La preparación había sido larga, tres años, pero agradable. Es cierto que sus padres discutieron muchísimo con otros padres por el horario para poder compaginarla con las actividades extraescolares, pero ella sólo se había ocupado de hacer amigos y de conocer a Jesús. Y lo había conseguido, bueno, al menos lo primero.
Sus catequistas siempre insistían en que conocer a Jesús era lo más importante, pero no sabía si sus padres pensaban lo mismo. Los había visto tan preocupados por el lugar para celebrarlo, por las invitaciones y por la ropa de fiesta que llegó a pensar que la catequesis les vendría mejor a ellos.

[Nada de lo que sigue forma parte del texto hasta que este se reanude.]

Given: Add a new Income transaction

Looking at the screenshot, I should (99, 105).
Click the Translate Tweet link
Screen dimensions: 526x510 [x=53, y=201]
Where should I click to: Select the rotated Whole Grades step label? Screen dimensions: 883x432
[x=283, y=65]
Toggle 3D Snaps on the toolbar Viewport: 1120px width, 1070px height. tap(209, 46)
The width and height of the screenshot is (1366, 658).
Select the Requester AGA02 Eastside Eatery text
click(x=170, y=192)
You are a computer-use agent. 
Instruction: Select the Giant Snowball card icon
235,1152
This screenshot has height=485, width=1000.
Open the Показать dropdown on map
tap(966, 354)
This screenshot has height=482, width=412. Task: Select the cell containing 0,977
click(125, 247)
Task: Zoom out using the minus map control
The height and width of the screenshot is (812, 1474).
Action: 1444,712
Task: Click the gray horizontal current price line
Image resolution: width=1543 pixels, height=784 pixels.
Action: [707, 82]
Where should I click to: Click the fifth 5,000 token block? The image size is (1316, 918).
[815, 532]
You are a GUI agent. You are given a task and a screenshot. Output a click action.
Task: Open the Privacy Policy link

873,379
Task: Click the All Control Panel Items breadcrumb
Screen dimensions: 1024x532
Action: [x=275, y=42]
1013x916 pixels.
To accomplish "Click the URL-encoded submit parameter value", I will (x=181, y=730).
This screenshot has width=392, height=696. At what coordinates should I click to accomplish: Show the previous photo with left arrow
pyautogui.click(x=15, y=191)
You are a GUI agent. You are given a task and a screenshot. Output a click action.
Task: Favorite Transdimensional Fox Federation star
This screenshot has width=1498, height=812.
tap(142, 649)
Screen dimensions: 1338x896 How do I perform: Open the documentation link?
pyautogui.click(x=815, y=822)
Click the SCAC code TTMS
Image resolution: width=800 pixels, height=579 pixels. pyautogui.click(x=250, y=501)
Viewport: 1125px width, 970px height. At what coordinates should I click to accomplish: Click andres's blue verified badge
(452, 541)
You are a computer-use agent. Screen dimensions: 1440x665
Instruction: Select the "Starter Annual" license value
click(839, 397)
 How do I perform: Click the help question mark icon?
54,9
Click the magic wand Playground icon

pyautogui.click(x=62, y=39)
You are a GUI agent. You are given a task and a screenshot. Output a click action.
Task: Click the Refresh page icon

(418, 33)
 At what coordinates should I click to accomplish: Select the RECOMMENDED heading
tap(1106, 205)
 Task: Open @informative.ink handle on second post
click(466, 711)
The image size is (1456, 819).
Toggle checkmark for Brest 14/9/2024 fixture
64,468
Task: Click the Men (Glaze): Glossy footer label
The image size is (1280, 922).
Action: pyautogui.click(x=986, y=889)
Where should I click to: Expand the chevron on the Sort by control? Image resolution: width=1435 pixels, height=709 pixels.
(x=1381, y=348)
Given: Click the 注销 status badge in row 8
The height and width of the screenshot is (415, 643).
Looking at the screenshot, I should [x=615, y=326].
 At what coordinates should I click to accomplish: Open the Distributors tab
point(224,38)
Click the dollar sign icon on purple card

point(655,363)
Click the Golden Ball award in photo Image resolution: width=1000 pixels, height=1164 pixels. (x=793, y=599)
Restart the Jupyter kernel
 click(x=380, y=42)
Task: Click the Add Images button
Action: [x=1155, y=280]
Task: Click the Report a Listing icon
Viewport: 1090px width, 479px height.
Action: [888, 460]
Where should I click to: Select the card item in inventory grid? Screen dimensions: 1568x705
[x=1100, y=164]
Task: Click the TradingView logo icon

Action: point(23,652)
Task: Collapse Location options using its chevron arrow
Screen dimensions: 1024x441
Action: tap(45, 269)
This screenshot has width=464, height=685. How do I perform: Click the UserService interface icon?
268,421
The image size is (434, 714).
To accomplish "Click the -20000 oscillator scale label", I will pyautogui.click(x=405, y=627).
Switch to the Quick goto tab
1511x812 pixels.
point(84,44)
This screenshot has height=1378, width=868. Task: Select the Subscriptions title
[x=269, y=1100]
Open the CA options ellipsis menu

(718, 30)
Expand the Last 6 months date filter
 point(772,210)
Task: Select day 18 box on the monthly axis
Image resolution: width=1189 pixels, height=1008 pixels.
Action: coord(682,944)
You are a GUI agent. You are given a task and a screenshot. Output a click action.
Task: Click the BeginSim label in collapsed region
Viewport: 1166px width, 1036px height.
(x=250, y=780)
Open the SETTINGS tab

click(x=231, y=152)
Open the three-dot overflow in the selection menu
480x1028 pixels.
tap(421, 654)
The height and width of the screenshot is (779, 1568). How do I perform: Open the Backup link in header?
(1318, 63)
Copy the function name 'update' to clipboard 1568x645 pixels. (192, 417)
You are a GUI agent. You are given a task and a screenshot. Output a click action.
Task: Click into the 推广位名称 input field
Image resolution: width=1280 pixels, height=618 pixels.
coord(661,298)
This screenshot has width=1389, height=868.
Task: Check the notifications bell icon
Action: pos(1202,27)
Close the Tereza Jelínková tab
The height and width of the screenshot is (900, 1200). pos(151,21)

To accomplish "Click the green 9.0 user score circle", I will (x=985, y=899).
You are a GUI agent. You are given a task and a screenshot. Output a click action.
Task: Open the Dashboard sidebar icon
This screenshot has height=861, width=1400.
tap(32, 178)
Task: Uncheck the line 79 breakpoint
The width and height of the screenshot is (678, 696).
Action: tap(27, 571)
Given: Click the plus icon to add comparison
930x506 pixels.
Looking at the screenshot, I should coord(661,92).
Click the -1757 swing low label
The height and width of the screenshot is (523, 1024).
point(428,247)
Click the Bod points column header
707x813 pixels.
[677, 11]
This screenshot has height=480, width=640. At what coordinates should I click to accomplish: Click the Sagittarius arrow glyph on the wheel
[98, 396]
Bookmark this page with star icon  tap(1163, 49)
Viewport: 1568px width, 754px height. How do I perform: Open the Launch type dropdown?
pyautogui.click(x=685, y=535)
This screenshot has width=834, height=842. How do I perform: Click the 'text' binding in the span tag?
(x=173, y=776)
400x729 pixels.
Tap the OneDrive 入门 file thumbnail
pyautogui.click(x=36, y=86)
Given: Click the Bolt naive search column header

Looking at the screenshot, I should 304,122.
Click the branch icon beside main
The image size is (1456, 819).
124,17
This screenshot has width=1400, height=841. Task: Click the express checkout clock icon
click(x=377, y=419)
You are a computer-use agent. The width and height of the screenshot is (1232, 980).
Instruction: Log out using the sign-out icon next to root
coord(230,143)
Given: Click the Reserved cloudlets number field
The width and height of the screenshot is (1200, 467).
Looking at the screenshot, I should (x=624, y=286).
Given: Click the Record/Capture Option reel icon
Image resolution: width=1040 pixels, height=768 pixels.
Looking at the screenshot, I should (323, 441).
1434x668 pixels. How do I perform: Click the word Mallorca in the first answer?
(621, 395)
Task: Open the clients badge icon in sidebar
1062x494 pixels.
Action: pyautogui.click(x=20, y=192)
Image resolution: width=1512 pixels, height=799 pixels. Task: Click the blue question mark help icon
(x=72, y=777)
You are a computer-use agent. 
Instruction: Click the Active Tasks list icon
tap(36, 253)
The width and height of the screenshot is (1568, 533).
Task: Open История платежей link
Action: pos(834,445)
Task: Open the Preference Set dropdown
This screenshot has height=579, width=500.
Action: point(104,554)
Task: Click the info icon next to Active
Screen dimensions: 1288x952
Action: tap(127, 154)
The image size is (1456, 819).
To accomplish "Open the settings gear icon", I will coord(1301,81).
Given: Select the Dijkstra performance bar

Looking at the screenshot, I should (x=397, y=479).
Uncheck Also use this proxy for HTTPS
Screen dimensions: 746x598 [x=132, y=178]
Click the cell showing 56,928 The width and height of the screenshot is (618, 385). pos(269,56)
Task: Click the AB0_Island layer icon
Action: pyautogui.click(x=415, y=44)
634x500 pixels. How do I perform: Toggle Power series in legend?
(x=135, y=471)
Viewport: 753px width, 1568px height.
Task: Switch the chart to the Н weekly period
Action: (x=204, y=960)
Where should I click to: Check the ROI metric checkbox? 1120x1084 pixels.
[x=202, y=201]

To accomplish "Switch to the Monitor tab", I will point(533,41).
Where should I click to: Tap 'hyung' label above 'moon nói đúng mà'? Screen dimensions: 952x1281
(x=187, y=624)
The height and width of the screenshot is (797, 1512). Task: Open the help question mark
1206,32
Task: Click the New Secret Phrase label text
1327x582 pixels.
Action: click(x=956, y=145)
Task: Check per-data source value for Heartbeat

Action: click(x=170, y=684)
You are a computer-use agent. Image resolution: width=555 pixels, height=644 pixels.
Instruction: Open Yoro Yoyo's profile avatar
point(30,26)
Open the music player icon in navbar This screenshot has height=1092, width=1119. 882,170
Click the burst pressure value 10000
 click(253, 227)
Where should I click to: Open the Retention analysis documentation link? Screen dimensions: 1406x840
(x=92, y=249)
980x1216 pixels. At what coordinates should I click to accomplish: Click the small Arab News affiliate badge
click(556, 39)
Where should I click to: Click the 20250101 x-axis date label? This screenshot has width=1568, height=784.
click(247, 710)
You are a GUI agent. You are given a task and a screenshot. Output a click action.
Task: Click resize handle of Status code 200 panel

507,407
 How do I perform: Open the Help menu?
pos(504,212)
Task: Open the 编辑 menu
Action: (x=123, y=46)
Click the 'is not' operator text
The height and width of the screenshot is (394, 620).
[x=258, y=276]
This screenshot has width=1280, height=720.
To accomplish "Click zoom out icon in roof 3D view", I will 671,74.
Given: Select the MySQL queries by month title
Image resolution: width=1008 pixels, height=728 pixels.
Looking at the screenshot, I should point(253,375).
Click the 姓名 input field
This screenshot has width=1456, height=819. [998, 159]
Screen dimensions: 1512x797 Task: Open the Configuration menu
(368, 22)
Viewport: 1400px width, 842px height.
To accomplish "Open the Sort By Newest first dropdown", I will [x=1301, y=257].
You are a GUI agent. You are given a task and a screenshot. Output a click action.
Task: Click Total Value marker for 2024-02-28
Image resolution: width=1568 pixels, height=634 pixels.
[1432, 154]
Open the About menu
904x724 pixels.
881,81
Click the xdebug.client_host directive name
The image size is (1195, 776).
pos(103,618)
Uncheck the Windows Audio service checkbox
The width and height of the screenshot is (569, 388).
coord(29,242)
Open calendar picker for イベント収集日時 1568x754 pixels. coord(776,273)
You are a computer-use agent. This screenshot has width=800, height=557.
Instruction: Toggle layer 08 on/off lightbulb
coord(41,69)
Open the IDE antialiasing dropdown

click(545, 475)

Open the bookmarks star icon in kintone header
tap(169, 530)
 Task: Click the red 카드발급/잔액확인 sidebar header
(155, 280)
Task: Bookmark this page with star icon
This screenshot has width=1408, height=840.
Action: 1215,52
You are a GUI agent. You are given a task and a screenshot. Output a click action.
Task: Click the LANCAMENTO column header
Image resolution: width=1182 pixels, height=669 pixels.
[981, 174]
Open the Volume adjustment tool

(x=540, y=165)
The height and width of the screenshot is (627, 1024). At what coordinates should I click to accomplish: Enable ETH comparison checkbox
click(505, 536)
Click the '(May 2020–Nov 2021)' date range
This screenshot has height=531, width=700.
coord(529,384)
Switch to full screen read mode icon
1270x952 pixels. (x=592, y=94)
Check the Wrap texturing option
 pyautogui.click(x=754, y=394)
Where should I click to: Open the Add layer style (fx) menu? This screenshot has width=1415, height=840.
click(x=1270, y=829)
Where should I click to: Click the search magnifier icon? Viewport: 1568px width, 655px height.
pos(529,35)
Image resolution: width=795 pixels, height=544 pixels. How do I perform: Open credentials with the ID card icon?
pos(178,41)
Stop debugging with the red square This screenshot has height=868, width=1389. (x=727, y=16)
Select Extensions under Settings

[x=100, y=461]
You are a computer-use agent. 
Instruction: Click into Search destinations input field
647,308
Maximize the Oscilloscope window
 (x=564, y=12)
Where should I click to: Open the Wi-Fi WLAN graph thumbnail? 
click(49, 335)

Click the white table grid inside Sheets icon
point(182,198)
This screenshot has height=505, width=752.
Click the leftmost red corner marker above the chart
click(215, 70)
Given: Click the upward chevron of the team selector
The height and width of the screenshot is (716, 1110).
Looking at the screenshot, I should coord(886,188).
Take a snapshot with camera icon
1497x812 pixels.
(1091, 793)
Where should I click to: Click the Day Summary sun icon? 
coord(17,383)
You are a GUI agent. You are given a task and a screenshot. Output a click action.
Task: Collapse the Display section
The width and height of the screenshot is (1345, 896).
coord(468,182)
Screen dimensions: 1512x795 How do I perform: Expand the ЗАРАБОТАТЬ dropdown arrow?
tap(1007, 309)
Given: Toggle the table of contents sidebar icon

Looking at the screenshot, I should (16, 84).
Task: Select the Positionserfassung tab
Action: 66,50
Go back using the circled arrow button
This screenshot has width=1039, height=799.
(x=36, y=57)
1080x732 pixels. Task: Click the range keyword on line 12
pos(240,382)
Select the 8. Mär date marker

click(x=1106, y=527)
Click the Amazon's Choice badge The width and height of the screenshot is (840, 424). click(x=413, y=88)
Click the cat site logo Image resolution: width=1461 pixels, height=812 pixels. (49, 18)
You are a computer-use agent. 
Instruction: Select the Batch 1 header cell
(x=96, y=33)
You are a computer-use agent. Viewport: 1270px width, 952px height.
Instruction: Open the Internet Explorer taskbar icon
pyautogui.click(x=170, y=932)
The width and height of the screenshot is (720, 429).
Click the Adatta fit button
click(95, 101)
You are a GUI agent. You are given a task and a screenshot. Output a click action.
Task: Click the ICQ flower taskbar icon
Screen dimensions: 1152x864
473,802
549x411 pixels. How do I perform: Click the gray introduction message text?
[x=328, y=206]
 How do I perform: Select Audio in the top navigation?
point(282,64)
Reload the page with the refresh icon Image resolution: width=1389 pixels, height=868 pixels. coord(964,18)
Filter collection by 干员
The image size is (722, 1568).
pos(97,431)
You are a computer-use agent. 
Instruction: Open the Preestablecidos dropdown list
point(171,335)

Conocer a Jesús. A sus nueve años seguramente era más fácil, casi un juego, eso sí, lleno de responsabilidades que todavía no podía entender muy bien.
El padre Olegario fue muy cariñoso, como siempre, y les sonreía constantemente. Estamos en una fiesta, les dijo, y por eso todos nos hemos puesto las mejores galas, pero sólo es el principio, la primera de todas las comuniones que podréis celebrar en vuestra vida.
Le pareció muy bonito. No tendría que quitarse el traje de comunión nunca jamás. Y se lo dijo a su abuela muy contenta.
La abuela sonrió y miró su propio vestido. Creo que al padre Olegario se le olvidó deciros que al crecer el traje deja de servirnos y que hay que ir renovándolo cada cierto tiempo.
Se imaginó a la abuela ahora, gordita y un poco arrugada, vestida con el traje de su comunión que había visto en una foto en blanco y negro que guardaba en su casa y se echó a reír. Cuánta razón tenía. Tendría que crecer, dejar el traje guardado en sus fotos y esperar que Jesús creciera con ella.